В начале 90-х годов теперь уже прошлого столетия был затеян небывалый книжный проект — издание «Библиотеки российской классики» с включением в нее аж трех сотен писателей. Будучи членом редакционного совета, уже после выхода ряда томов, я зазвал туда и Лазарева (вернее, предложил его кандидатуру), и он охотно принялся за дело. Каждый из нас был составителем, выбиравшим авторов, их книги по своему усмотрению, и Владимир Яковлевич сразу же побил всех нас количеством заявок. На заседаниях редсовета была живая обстановка, интересные разговоры, покрываемые то и дело громким голосом председателя Егора Исаева, неистощимого на образные словоизвержения, патетику. Всё как будто шло по плану. С выпуском первых книг была устроена «шикарная» презентация в огромном зале гостиницы «Космос». Но в результате вышло всего что-то с десяток томов, вскоре «из-за финансовых трудностей» издание было прекращено.

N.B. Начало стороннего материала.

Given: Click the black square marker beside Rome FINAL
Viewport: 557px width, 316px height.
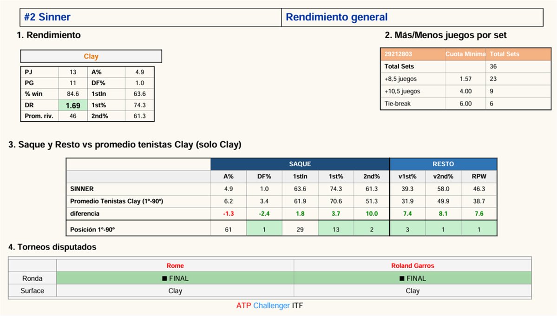Looking at the screenshot, I should (164, 278).
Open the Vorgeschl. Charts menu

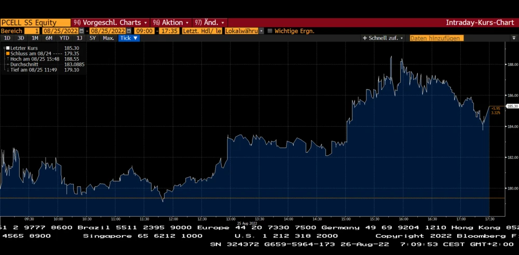[x=111, y=22]
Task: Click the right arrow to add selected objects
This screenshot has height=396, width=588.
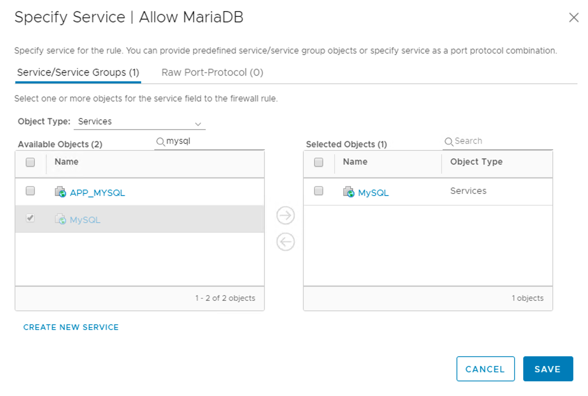Action: (285, 215)

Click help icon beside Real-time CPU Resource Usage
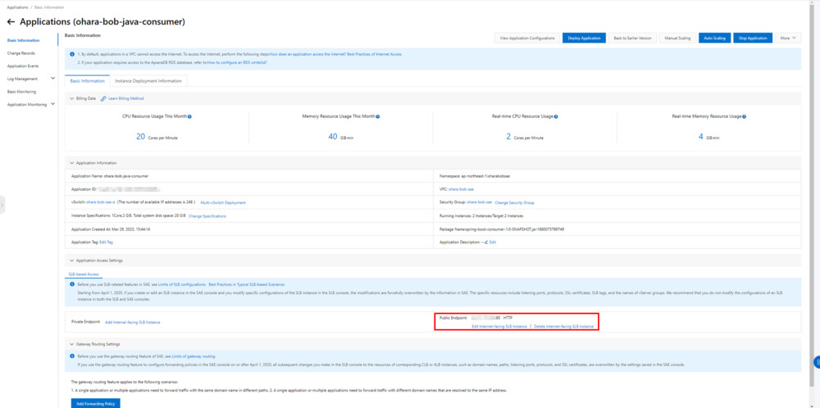(x=556, y=117)
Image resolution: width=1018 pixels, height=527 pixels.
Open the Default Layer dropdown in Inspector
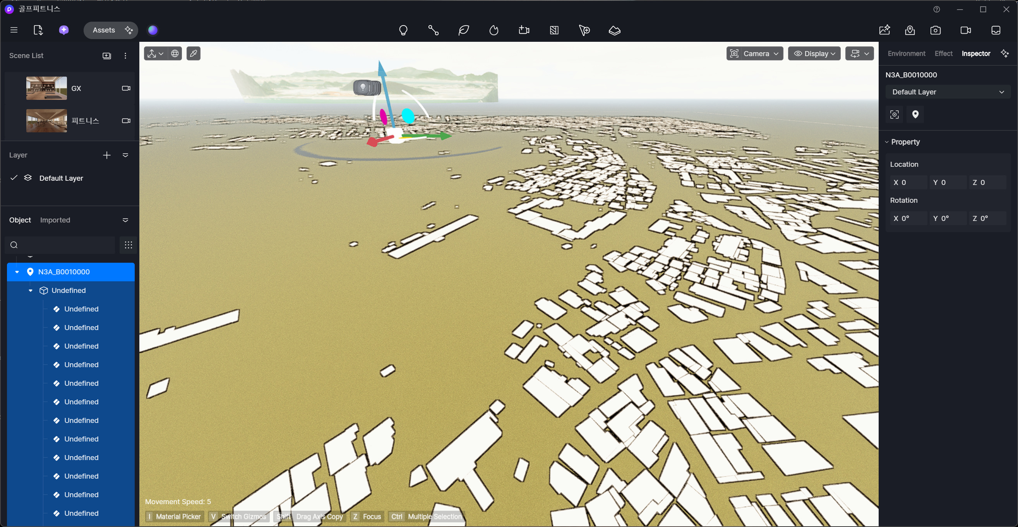point(948,92)
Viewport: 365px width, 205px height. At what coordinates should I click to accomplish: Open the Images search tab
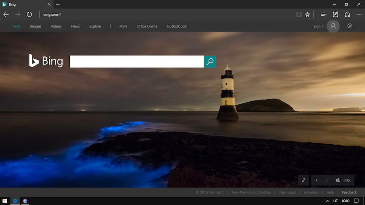coord(35,26)
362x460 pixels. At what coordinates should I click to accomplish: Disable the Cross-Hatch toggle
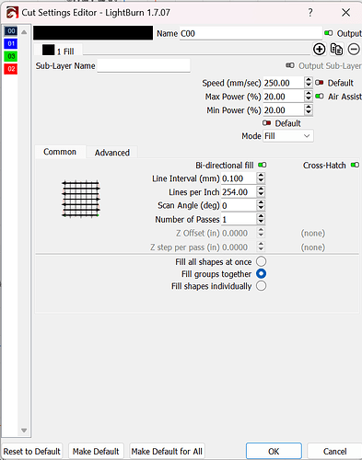tap(355, 165)
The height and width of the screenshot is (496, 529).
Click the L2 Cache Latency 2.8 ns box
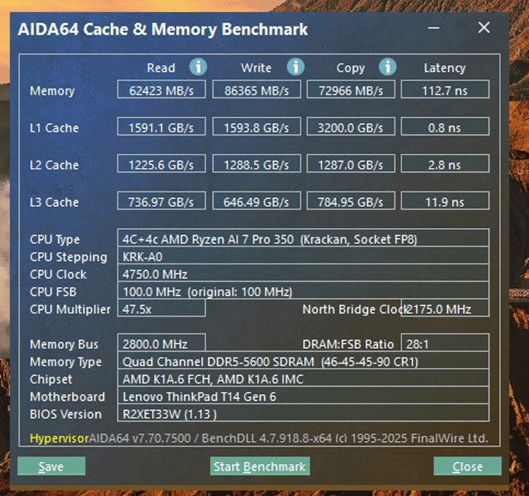tap(444, 164)
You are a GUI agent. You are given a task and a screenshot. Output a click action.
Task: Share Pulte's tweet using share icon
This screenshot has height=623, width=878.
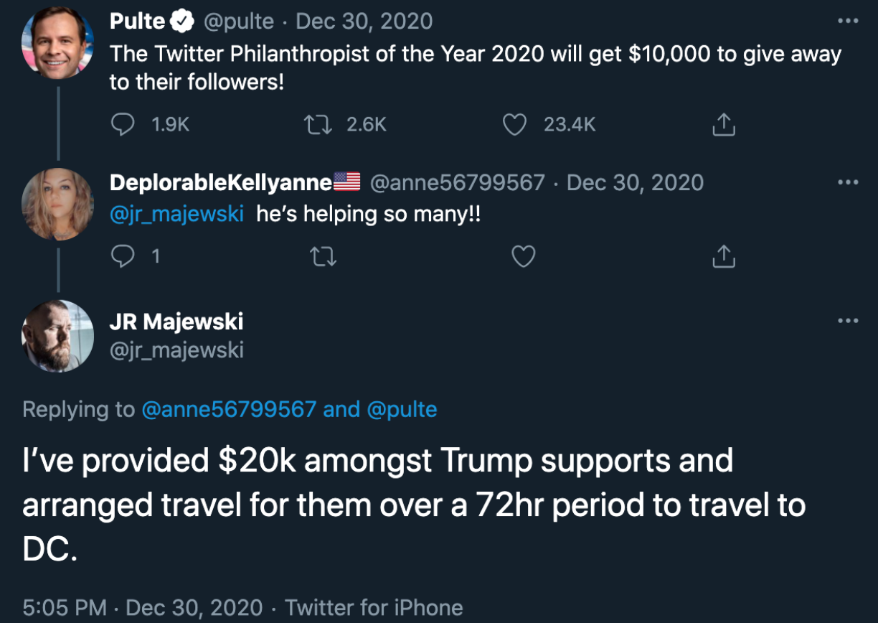[724, 125]
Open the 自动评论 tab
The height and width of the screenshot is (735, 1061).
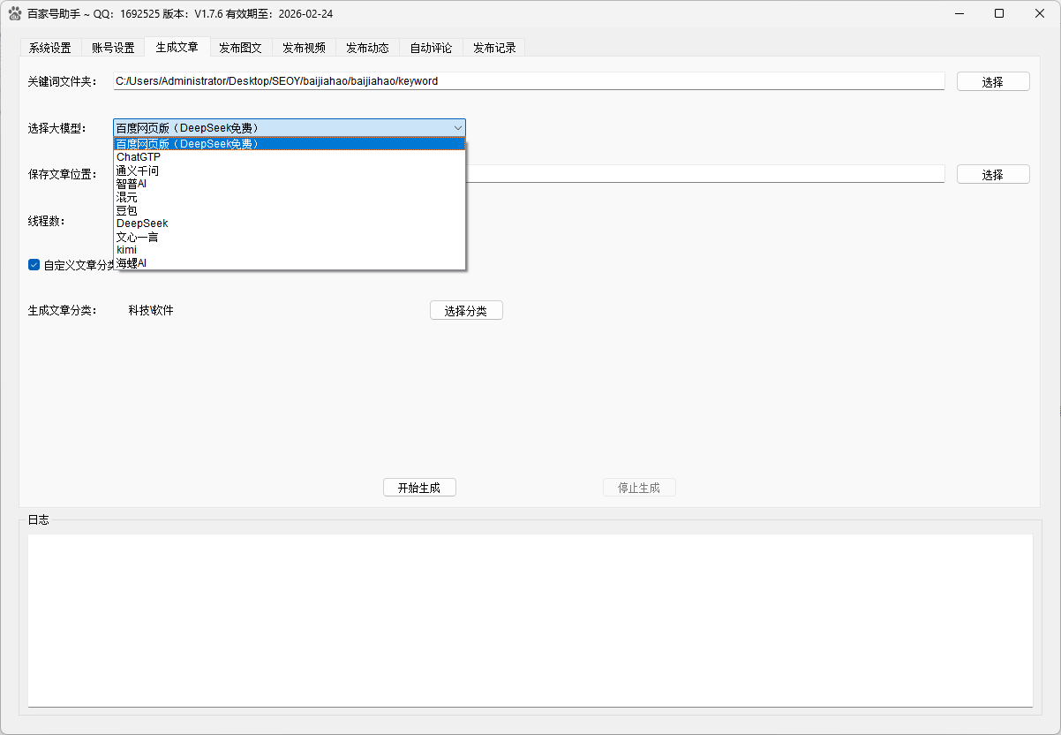coord(431,48)
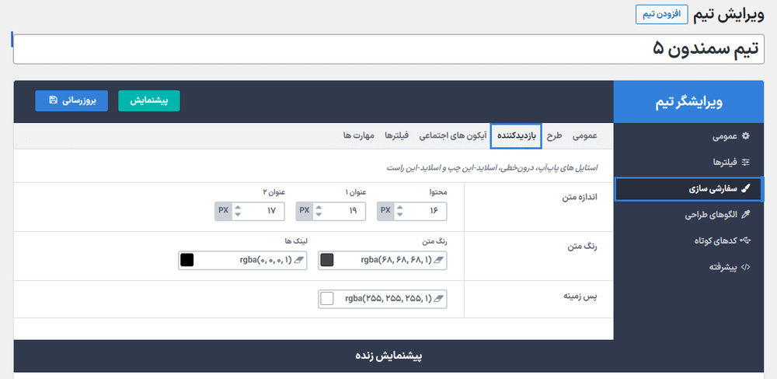This screenshot has width=777, height=379.
Task: Click the code icon beside پیشرفته
Action: pyautogui.click(x=746, y=267)
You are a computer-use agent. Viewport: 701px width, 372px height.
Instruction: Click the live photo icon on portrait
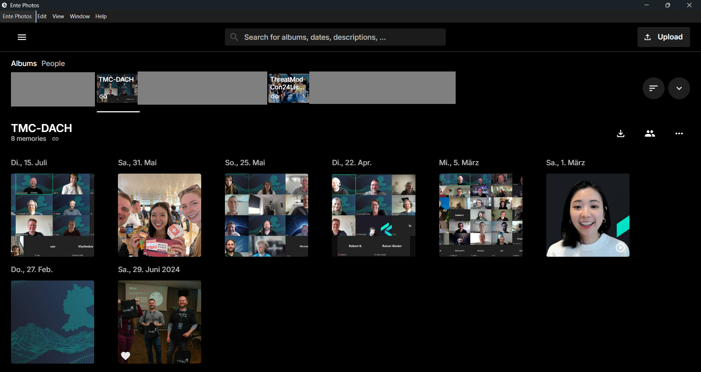point(620,248)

Был я на вечере Владимира Лазарева в Ленинской библиотеке, куда съехались многие хоры из разных городов страны для исполнения песен на его стихи. Заполнен весь зал, а его всё нет. Знавшие о его привычке постоянно, при всех случаях, опаздывать на час-полтора, терпеливо поглядывали из окна на дорогу, пока, наконец, увидев знакомую фигуру, бредущую не спеша, вперевалку, кто-то не крикнул: «Идет!».
Часа три длился концерт, и, признаться, я, до того почти не слышавший этих песен, заслушался их мелодиями, лирическим настроем на русское, и не только в широко известных «Шум берез». И вскоре после этого неожиданно для знакомых и даже родственников Лазарев с женой Ольгой Эдгаровной уехал в Америку.
Видимо, в этом и есть неустранимая еврейская черта: в любое время всякий из них может уехать. Отъезд Лазарева не то что побег туда невежд, вроде В. Аксенова, десятки лет «обучавшего» в Америке студентов, вдалбливавшего им мысли «об отсталой» русской литературе в сравнении с западной (о чем он сам писал в «Литературной газете», называя «Войну и мир» Толстого подражанием… одноименному трактату Прудона). Хорошо, что укатил в Америку бывший студент моего литинститутского семинара Крашенинников, сочинявший здесь напоследок опусы об извращенцах. Кто знает, не пригодились ли они Клинтону в его истории с Моникой?
Но о Лазареве я думаю даже так: была бы сильной Россия, и он вряд ли бы уехал, был бы ее «певцом» — природы, культуры. Он любил русскую культуру, да и сейчас, не сомневаюсь в этом, любит. Но вот рухнуло великое государство, и на помойке он уже не мог быть тем, чем был, чем хотел быть. Но, возможно, это мои домыслы. Возвратившись из первой поездки в Америку, он при встрече со мной, говоря о своих впечатлениях, назвал имя Конквеста, автора «Великого террора», который вслед за Солженицыным своим чудовищным преувеличением «жертв сталинского тоталитаризма» стремится выставить Россию в глазах мира сплошным Гулагом. Я сказал об этом Владимиру Яковлевичу, на что он спокойно ответил: «Он мне показался понимающим».